I am proud to put forth a detailed policy platform, containing 53 specific and concrete commitments that I am prepared to implement from Day One. I see it as an input for dialogue—it is by no means conclusive, or set in stone.
Last year, under the auspices of the United Nations, world leaders resolutely stepped forth to embrace a new form of cooperation on a planetary scale.
In New York and Paris, they came together to endorse a bold and universal framework for achieving sustainable development and fighting climate change.
But assuring this will not be accomplished by inertia or automation.
Such a comprehensive undertaking will necessitate a coordinated and solutions-driven global campaign, guided by the United Nations.
As Secretary-General, I would seek to place sustainable development and control of climate change at the center of the Organization’s endeavors, and direct the entire UN System to prioritize work on this critical issue.
The ninth Secretary-General will take up the post at a time of pervasive instability.
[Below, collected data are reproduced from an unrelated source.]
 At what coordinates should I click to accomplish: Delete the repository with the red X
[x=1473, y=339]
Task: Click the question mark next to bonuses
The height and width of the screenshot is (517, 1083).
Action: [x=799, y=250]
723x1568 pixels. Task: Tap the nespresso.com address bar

I believe it is possible for us to meet the emerging challenges, but only if there is an overhaul of how the UN conducts preventive diplomacy and peace operations.
I also believe that we need a new generation of UN stabilization missions that could be deployed wherever a need arose. As I have laid out in detail in my platform, such missions would have more robust rules of engagement; better equipment and combat logistics; a strong civilian component; and streamlined procedures to rapidly recruit qualified personnel.
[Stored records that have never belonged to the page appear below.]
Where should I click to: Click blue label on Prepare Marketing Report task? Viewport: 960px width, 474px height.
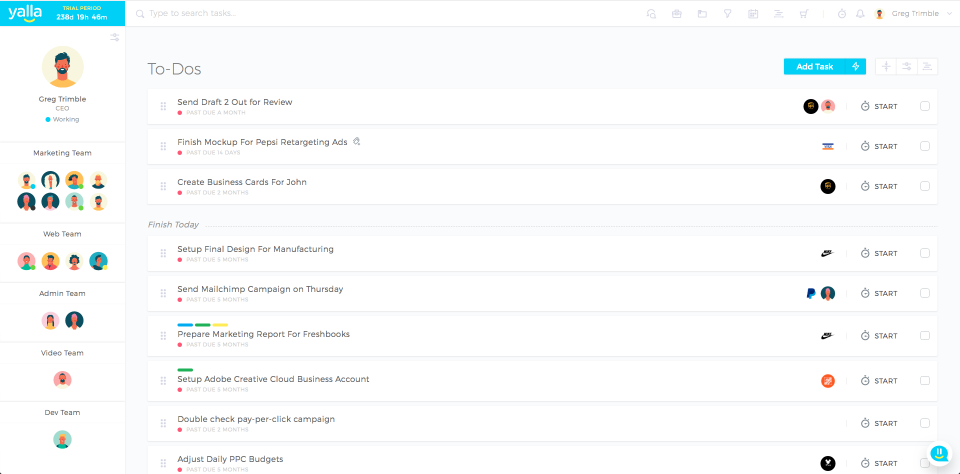[x=185, y=324]
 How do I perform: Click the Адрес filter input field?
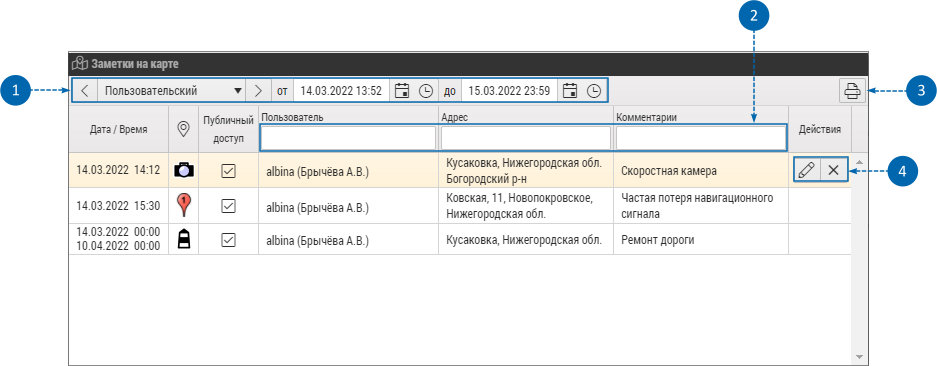[x=526, y=138]
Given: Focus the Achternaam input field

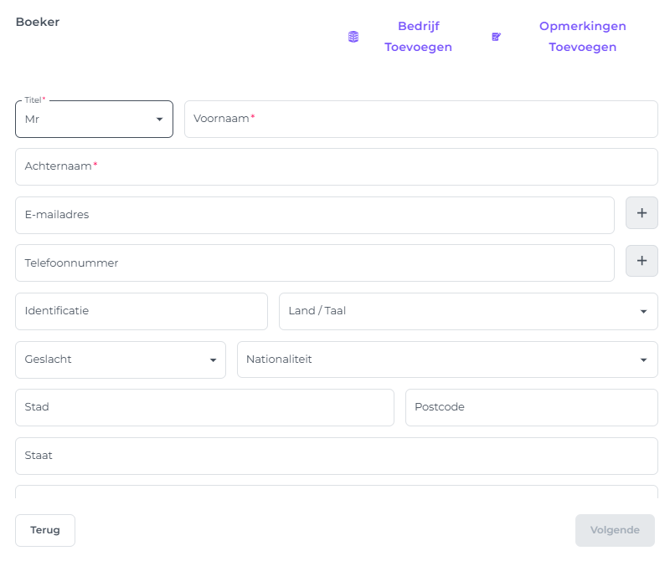Looking at the screenshot, I should click(x=336, y=167).
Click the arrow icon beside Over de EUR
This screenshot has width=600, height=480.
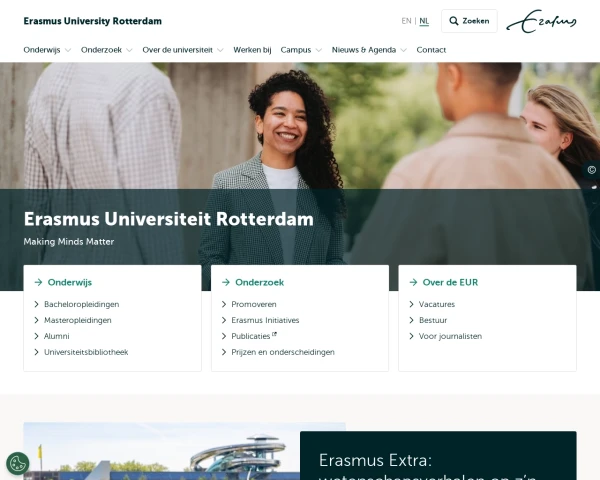tap(413, 282)
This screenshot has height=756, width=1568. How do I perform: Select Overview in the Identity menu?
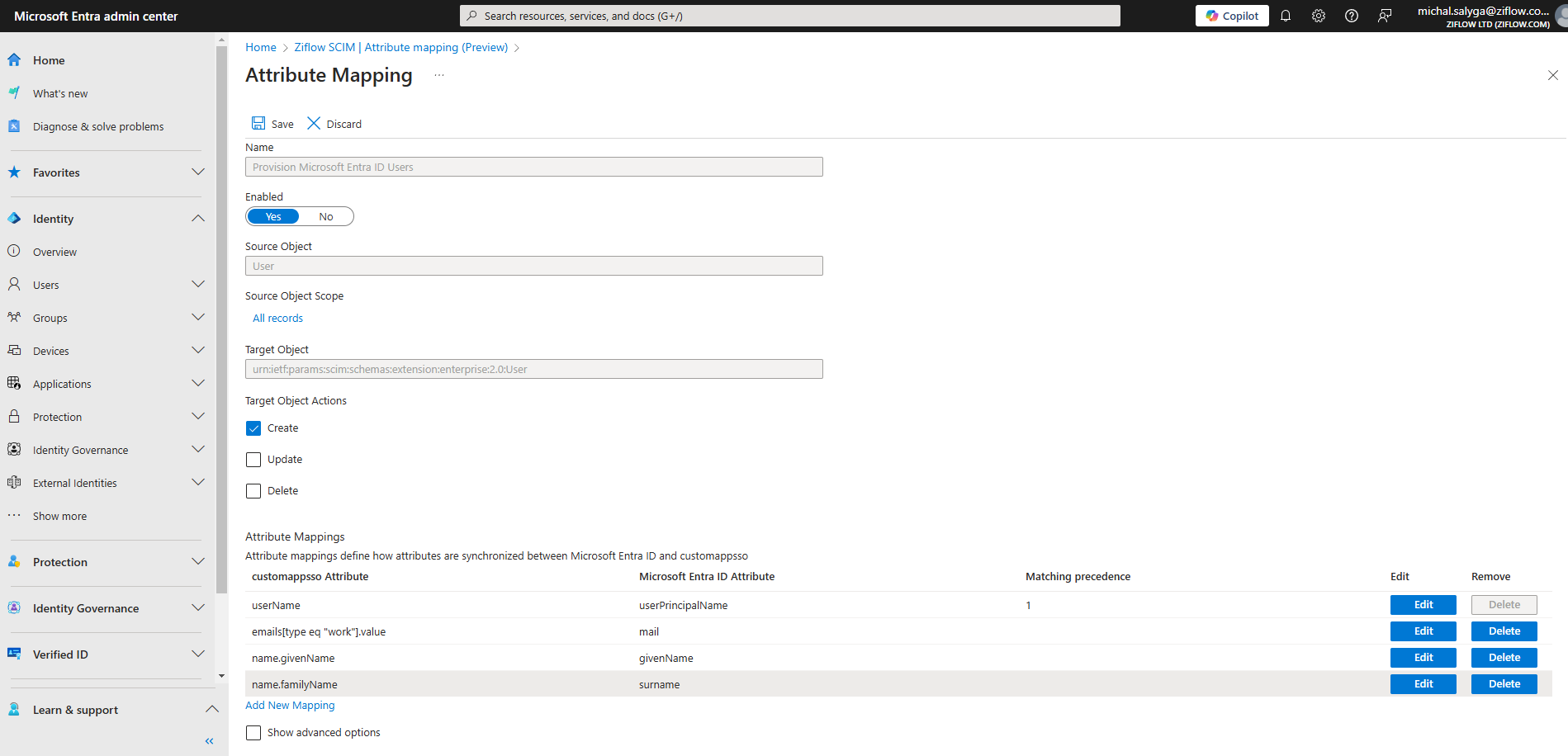click(54, 252)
A fundamental prerequisite to achieve Sustainable Development and other strategic priorities in Africa is to strengthen the African peace agenda.
I would therefore propose that we consolidate the UN’s contribution to security on the continent. In my platform, I elaborate on key elements of a New Deal for African Peace Operations.
I would also seek to enhance the Organization’s overall counter-terrorism capability, as well as work on developing multilateral responses to non-conventional threats, such as those emanating from cyberspace.
Last, but not least, recurrent evidence of sexual abuse by peacekeepers is an awful stain on our Organization. This issue must be addressed aggressively, fully, and completely.
The Universal Declaration of Human Rights proclaims a “common standard of achievement for all peoples and all nations,” making it clear that human rights are inalienable—everywhere and for everyone.
However, nearly seventy years after that great document was adopted by the General Assembly, the UN human-rights machinery is chronically under-resourced.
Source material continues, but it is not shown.